DEDOS PELADOS, PÉS ENCHARCADOS...

Pois então. As férias acabaram. A vida precisa seguir aqueles fazedores de caminhos, que são os pés. Para eles já bastam de bacias cheias de água morninha e sais preguiçosos. Quanto aos seus companheiros, os dedos, eles, mais do que ninguém, precisam deixar de lado a nudez das chinelas fios-dentais e calçar o bom e velho all-star – ah, e como esses ordinários gostam de andar pelados! Às vezes até os censuro: “Controlem-se, rapazes! Assim é demais, pô!” Mas não há ouvidos, restam “olvido” (no sentido de esquecimento). É. Eles me ignoram mesmo. Parece não saberem que é hora de apertarem-se dentro dos tênis e porem-se no chão. Porém, espertos como são, desconfio que fazem-se é de ‘dessabidos’ de suas obrigações. “É bom que se vistam logo, minha gente!” – reclamo outra vez – “Precisam ajudar no equilíbrio dos passos. Quanta enrolação! É importante. Vamos logo!”

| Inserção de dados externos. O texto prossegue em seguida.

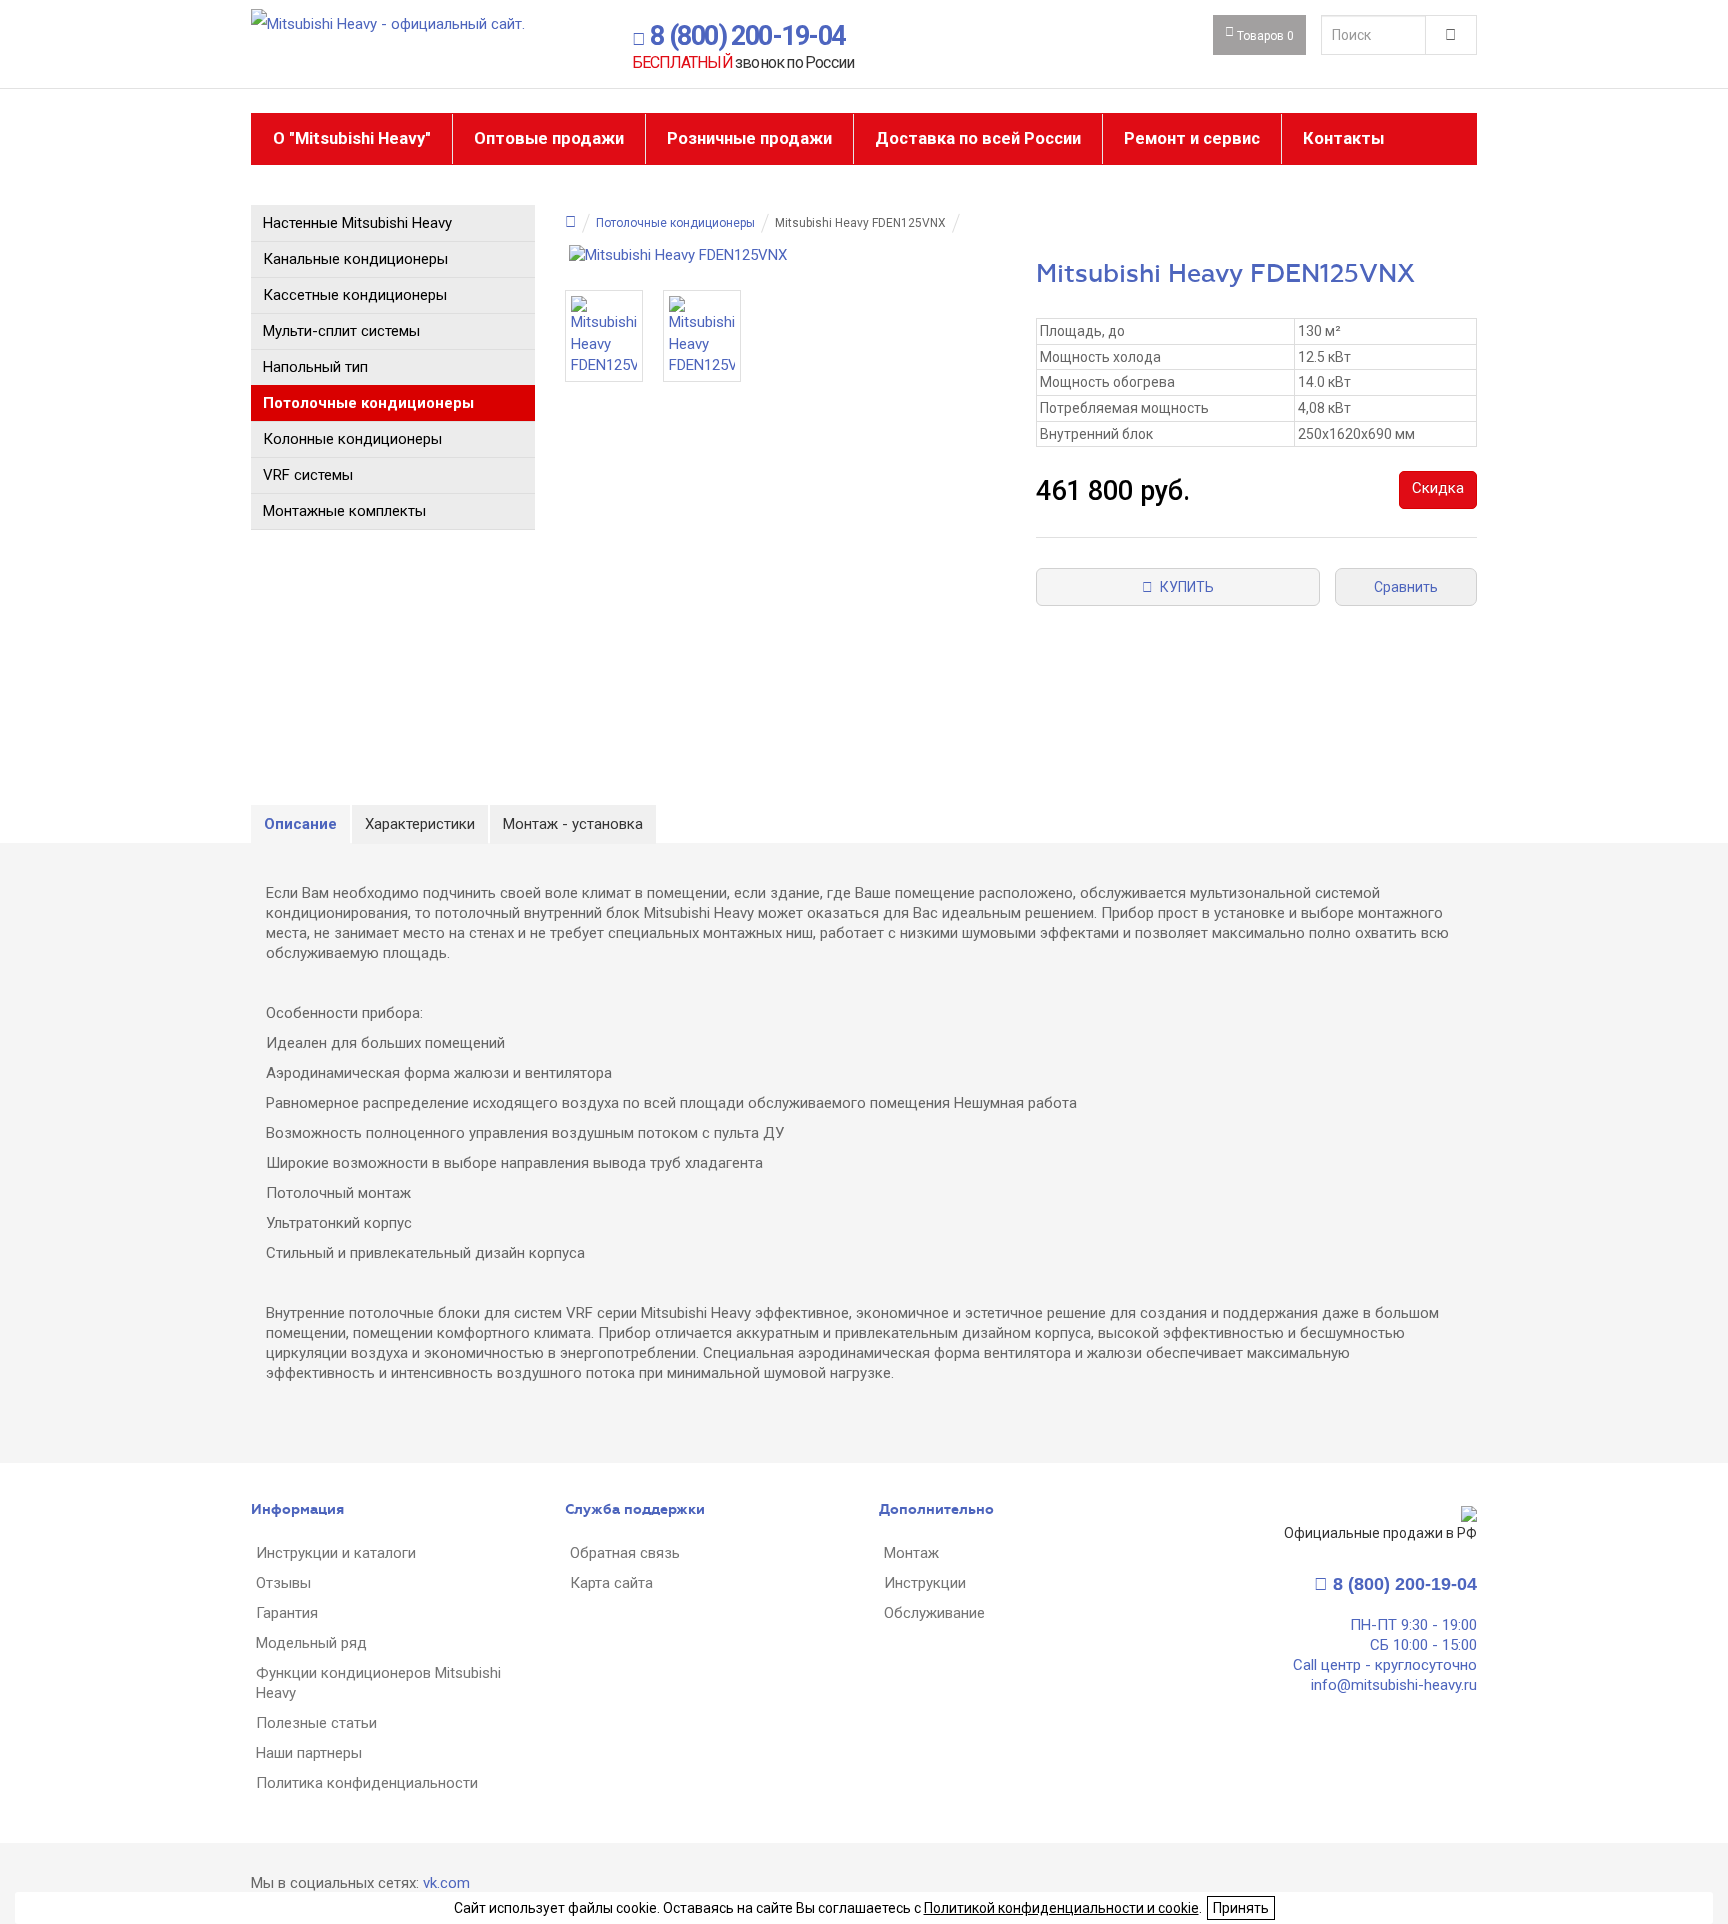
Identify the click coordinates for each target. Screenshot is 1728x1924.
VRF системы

Verdade, eles me dão um trabalhão. Nossa, e como são teimosos, esses meninos! Acostumaram-se fácil ao descanso do ‘nada-pra-fazer’. Acho que é por isso que ultimamente os horizontes parecem desorientados. Os pés é que lhes tiram à embriaguez das distâncias, cavam pegadas neles. E se os bonitos estavam embaciados e os dedos fazendo-se de surdos e descansados, não há distância que possa existir para o restante do corpo, sobretudo aos olhos. Mas deu. Vou forçá-los, uma vez que se continuarem assim daqui a pouco estarão virando raízes. Vamos lá, gurizada! Não sou árvore. O mundo chama. Bora! Bora!  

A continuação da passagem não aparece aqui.